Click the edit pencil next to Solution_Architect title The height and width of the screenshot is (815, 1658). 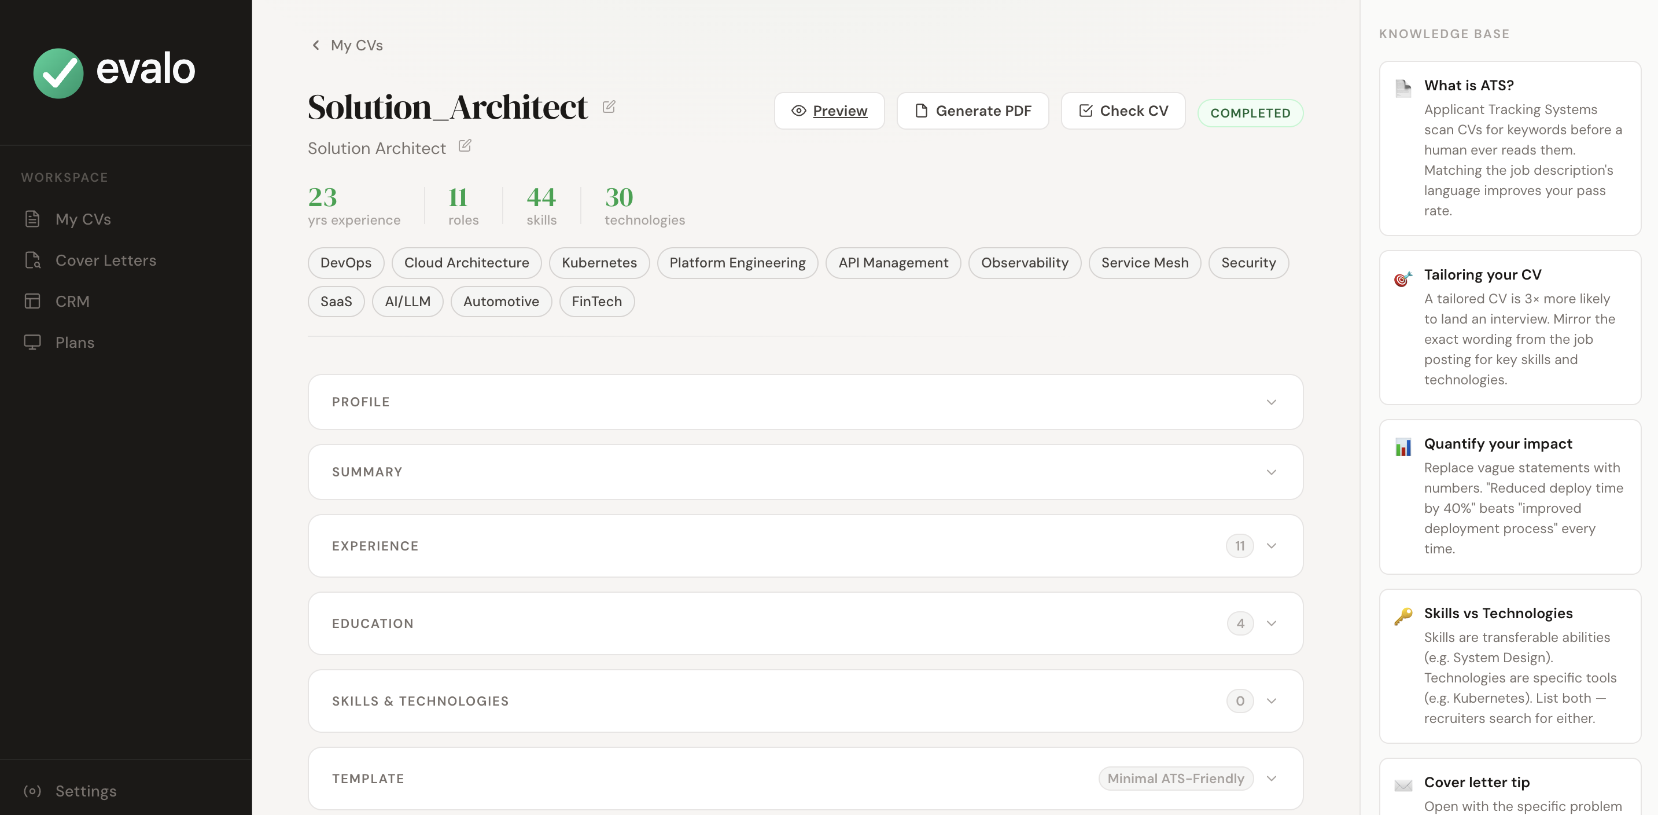(x=608, y=107)
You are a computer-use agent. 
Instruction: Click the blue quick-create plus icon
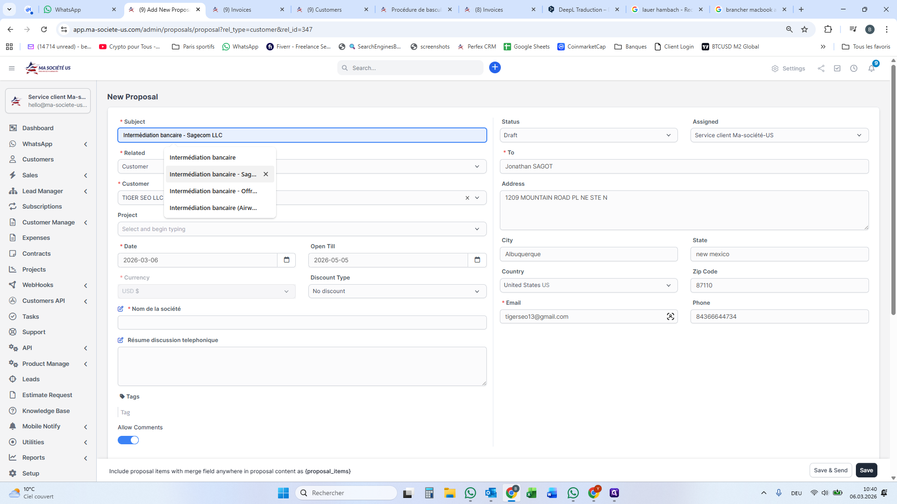coord(495,68)
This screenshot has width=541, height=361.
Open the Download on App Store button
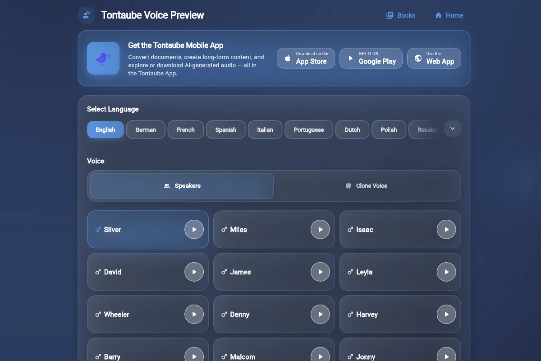tap(306, 58)
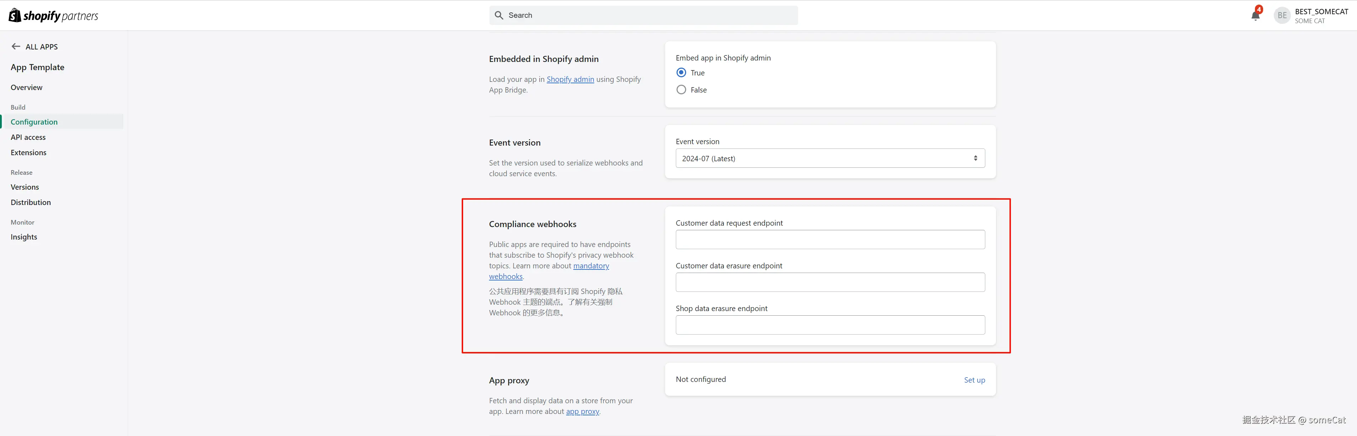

···

→ **PROBLEM DESCRIPTION**:
Exclude the pictures, and output exactly the lines from the one with "Instruction: Click the" through the last line of the records, both included.

→ **RESPONSE BOX**:
Instruction: Click the blue quick-create plus icon
coord(495,68)
This screenshot has width=541, height=361.
Open the Download on App Store button
tap(306, 58)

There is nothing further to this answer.